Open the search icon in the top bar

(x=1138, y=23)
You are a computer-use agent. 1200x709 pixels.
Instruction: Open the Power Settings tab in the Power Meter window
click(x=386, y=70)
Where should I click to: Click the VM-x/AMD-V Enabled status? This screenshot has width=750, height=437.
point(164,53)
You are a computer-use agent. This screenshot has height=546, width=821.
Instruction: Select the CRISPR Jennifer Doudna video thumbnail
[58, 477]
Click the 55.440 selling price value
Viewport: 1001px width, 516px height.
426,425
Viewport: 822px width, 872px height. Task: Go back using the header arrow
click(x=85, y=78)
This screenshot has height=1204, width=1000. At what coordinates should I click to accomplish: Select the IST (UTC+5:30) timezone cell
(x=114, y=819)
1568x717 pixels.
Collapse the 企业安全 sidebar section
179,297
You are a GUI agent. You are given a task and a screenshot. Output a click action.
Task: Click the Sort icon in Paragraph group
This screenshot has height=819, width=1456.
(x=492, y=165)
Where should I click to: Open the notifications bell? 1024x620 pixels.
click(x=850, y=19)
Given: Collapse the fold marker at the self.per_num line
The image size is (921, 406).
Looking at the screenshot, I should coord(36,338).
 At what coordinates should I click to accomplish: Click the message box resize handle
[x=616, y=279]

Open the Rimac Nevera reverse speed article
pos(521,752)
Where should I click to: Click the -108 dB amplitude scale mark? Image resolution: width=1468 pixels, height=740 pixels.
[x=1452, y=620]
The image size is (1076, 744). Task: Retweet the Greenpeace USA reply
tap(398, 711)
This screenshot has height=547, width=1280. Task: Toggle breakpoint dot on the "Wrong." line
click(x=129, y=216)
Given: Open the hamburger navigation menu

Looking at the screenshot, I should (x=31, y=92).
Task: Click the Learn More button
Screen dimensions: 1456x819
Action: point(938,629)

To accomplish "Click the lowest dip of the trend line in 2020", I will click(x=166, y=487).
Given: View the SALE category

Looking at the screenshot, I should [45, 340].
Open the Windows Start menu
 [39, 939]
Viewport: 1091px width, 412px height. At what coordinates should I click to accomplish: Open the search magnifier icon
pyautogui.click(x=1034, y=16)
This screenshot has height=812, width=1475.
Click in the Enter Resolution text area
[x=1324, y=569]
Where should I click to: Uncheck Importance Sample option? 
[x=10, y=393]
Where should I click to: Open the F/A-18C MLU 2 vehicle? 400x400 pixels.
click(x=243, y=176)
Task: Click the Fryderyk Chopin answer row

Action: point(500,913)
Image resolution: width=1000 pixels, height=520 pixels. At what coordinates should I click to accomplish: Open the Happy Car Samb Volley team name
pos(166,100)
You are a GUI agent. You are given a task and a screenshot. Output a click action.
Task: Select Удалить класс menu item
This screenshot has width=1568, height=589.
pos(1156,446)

+++

Please render every line of the entries above as a Markdown table with the columns Row and Line, numbering each row and leaving out blank lines.

§ **EXERCISE OUTPUT**
| Row | Line |
|---|---|
| 1 | Open the search icon in the top bar |
| 2 | (x=1138, y=23) |
| 3 | You are a computer-use agent. 1200x709 pixels. |
| 4 | Instruction: Open the Power Settings tab in the Power Meter window |
| 5 | click(x=386, y=70) |
| 6 | Where should I click to: Click the VM-x/AMD-V Enabled status? This screenshot has width=750, height=437. |
| 7 | point(164,53) |
| 8 | You are a computer-use agent. This screenshot has height=546, width=821. |
| 9 | Instruction: Select the CRISPR Jennifer Doudna video thumbnail |
| 10 | [58, 477] |
| 11 | Click the 55.440 selling price value |
| 12 | Viewport: 1001px width, 516px height. |
| 13 | 426,425 |
| 14 | Viewport: 822px width, 872px height. Task: Go back using the header arrow |
| 15 | click(x=85, y=78) |
| 16 | This screenshot has height=1204, width=1000. At what coordinates should I click to accomplish: Select the IST (UTC+5:30) timezone cell |
| 17 | (x=114, y=819) |
| 18 | 1568x717 pixels. |
| 19 | Collapse the 企业安全 sidebar section |
| 20 | 179,297 |
| 21 | You are a GUI agent. You are given a task and a screenshot. Output a click action. |
| 22 | Task: Click the Sort icon in Paragraph group |
| 23 | This screenshot has height=819, width=1456. |
| 24 | (x=492, y=165) |
| 25 | Where should I click to: Open the notifications bell? 1024x620 pixels. |
| 26 | click(x=850, y=19) |
| 27 | Given: Collapse the fold marker at the self.per_num line |
| 28 | The image size is (921, 406). |
| 29 | Looking at the screenshot, I should coord(36,338). |
| 30 |  At what coordinates should I click to accomplish: Click the message box resize handle |
| 31 | [x=616, y=279] |
| 32 | Open the Rimac Nevera reverse speed article |
| 33 | pos(521,752) |
| 34 | Where should I click to: Click the -108 dB amplitude scale mark? Image resolution: width=1468 pixels, height=740 pixels. |
| 35 | [x=1452, y=620] |
| 36 | The image size is (1076, 744). Task: Retweet the Greenpeace USA reply |
| 37 | tap(398, 711) |
| 38 | This screenshot has height=547, width=1280. Task: Toggle breakpoint dot on the "Wrong." line |
| 39 | click(x=129, y=216) |
| 40 | Given: Open the hamburger navigation menu |
| 41 | Looking at the screenshot, I should (x=31, y=92). |
| 42 | Task: Click the Learn More button |
| 43 | Screen dimensions: 1456x819 |
| 44 | Action: point(938,629) |
| 45 | To accomplish "Click the lowest dip of the trend line in 2020", I will click(x=166, y=487). |
| 46 | Given: View the SALE category |
| 47 | Looking at the screenshot, I should [45, 340]. |
| 48 | Open the Windows Start menu |
| 49 |  [39, 939] |
| 50 | Viewport: 1091px width, 412px height. At what coordinates should I click to accomplish: Open the search magnifier icon |
| 51 | pyautogui.click(x=1034, y=16) |
| 52 | This screenshot has height=812, width=1475. |
| 53 | Click in the Enter Resolution text area |
| 54 | [x=1324, y=569] |
| 55 | Where should I click to: Uncheck Importance Sample option?  |
| 56 | [x=10, y=393] |
| 57 | Where should I click to: Open the F/A-18C MLU 2 vehicle? 400x400 pixels. |
| 58 | click(x=243, y=176) |
| 59 | Task: Click the Fryderyk Chopin answer row |
| 60 | Action: point(500,913) |
| 61 | Image resolution: width=1000 pixels, height=520 pixels. At what coordinates should I click to accomplish: Open the Happy Car Samb Volley team name |
| 62 | pos(166,100) |
| 63 | You are a GUI agent. You are given a task and a screenshot. Output a click action. |
| 64 | Task: Select Удалить класс menu item |
| 65 | This screenshot has width=1568, height=589. |
| 66 | pos(1156,446) |